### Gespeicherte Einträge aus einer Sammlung
______

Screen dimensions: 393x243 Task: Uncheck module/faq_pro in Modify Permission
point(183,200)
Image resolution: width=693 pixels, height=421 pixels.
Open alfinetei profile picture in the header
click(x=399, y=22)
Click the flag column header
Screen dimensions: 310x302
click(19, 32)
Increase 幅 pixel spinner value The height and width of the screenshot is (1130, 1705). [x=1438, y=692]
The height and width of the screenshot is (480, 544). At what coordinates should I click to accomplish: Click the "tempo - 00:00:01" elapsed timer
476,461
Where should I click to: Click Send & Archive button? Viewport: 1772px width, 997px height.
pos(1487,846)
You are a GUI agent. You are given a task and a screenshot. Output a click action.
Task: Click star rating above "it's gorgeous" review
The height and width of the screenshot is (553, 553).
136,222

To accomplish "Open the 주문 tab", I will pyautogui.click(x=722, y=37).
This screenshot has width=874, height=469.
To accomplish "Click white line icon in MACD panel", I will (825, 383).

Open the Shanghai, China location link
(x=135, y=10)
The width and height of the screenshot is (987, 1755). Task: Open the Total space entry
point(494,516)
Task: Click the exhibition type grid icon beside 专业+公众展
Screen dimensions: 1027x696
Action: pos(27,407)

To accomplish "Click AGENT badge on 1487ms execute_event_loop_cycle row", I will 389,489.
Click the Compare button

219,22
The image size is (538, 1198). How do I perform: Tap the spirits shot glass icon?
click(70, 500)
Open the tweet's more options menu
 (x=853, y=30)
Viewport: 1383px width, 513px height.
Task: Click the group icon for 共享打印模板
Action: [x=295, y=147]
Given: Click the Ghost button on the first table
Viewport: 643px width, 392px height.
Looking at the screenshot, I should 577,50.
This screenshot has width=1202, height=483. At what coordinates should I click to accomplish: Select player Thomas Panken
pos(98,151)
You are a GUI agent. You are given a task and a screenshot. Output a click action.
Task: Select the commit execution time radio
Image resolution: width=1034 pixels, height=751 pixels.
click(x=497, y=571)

______

### Ziel der Übung
Gib sämtliche Einträge oben Zeile für Zeile unverändert aus.

### Die Ausgabe
Screen dimensions: 393x243 Task: Uncheck module/faq_pro in Modify Permission
point(183,200)
Image resolution: width=693 pixels, height=421 pixels.
Open alfinetei profile picture in the header
click(x=399, y=22)
Click the flag column header
Screen dimensions: 310x302
click(19, 32)
Increase 幅 pixel spinner value The height and width of the screenshot is (1130, 1705). [x=1438, y=692]
The height and width of the screenshot is (480, 544). At what coordinates should I click to accomplish: Click the "tempo - 00:00:01" elapsed timer
476,461
Where should I click to: Click Send & Archive button? Viewport: 1772px width, 997px height.
pos(1487,846)
You are a GUI agent. You are given a task and a screenshot. Output a click action.
Task: Click star rating above "it's gorgeous" review
The height and width of the screenshot is (553, 553).
136,222

To accomplish "Open the 주문 tab", I will pyautogui.click(x=722, y=37).
This screenshot has width=874, height=469.
To accomplish "Click white line icon in MACD panel", I will (825, 383).

Open the Shanghai, China location link
(x=135, y=10)
The width and height of the screenshot is (987, 1755). Task: Open the Total space entry
point(494,516)
Task: Click the exhibition type grid icon beside 专业+公众展
Screen dimensions: 1027x696
Action: pos(27,407)

To accomplish "Click AGENT badge on 1487ms execute_event_loop_cycle row", I will 389,489.
Click the Compare button

219,22
The image size is (538, 1198). How do I perform: Tap the spirits shot glass icon?
click(70, 500)
Open the tweet's more options menu
 (x=853, y=30)
Viewport: 1383px width, 513px height.
Task: Click the group icon for 共享打印模板
Action: [x=295, y=147]
Given: Click the Ghost button on the first table
Viewport: 643px width, 392px height.
Looking at the screenshot, I should 577,50.
This screenshot has width=1202, height=483. At what coordinates should I click to accomplish: Select player Thomas Panken
pos(98,151)
You are a GUI agent. You are given a task and a screenshot. Output a click action.
Task: Select the commit execution time radio
Image resolution: width=1034 pixels, height=751 pixels.
click(x=497, y=571)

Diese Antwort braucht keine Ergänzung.